Diffusing Crisis - Taking the Drama Out of Divorce Through Mediation

There are few situations more likely to produce tension and crisis than marital discord. Two people with diverging interests, goals, and feelings are involved in a struggle but have a complex physical and emotional history. This is fertile ground for conflict and drama. When facing this crisis couples have a choice, once they decide on divorce, to hire a lawyer or a mediator. If your high conflict divorce with open anger and conflict you may want to go the mediation techniques route because mediators are professionals at diffusing crisis.

The family counseling training that mediators and their associates go through give them the tools to be both an advocate and neutral third party who can sift through the recriminations, accusations, and hostility to find answers-- answers that ultimately achieve a fair and equitable divorce agreement. Mediation is a process of advocacy rather than adversarial confrontation. Legally litigated divorces can make couples adversaries and that simply fuels the fire in emotionally charged divorces. "He said," "She said," "He did this," "She did that," are all the wood that burns the fire of drama and crisis. An attorney does not seek resolution unless it effects the final settlement. But a mediator has an entirely different motivation-finding a sea of calm that facilitates a fair airing of the truth and bringing a "reality check" to the whole process.

In most cases, just having a third person present will calm down a confrontation and in mediation there is always that neutral third person, who by their presence alone, can bring calm to the storm. But more than just being there, a mediator listens, translates, and moderates a productive discussion that works toward equitable solutions. The value of a calm and measured discussion is greatly overlooked in the divorce process. But mediators have long known that little is accomplished in the chaos of recrimination. True equity is achieved when both parties are calm, rational, and reasonable.

Diffusing a crisis takes a lot of listening and translating. When people lash out their statements are often very distorted and it takes a trained listener to filter the anger out of fact and translate that statement to their spouse without the bitterness and confusion. Directing couples in simple relaxation and breathing techniques is also used to reduce tension and improve a couple's experience in mediation.

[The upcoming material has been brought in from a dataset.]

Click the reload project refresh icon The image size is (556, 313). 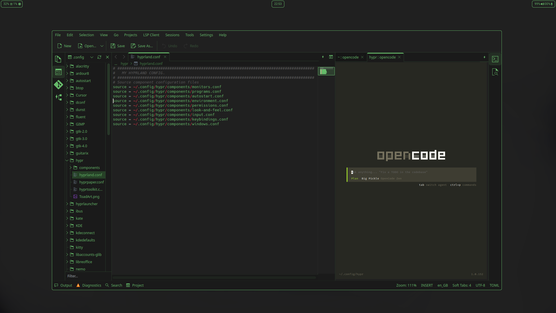point(99,57)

Attorneys who encounter highly charged divorces frequently just throw up their hands and stop returning phone calls. Sometimes they just chalk this up to the very nature of the divorce process. But mediators strongly believe that drama is not necessary in the process. They have seen and worked with many couples who entered mediation with tension, anxiety, and anger and, with the appropriate support, found relief. With therapists and life coaches available through many mediation agencies, additional support is easily available at reasonable rates. The growing use of divorce mediation speaks to participant's satisfaction with this alternative to litigated divorce. It will not only save you money but save you months of turmoil and in the end you will have a settlement that reflects both spouse's true positions.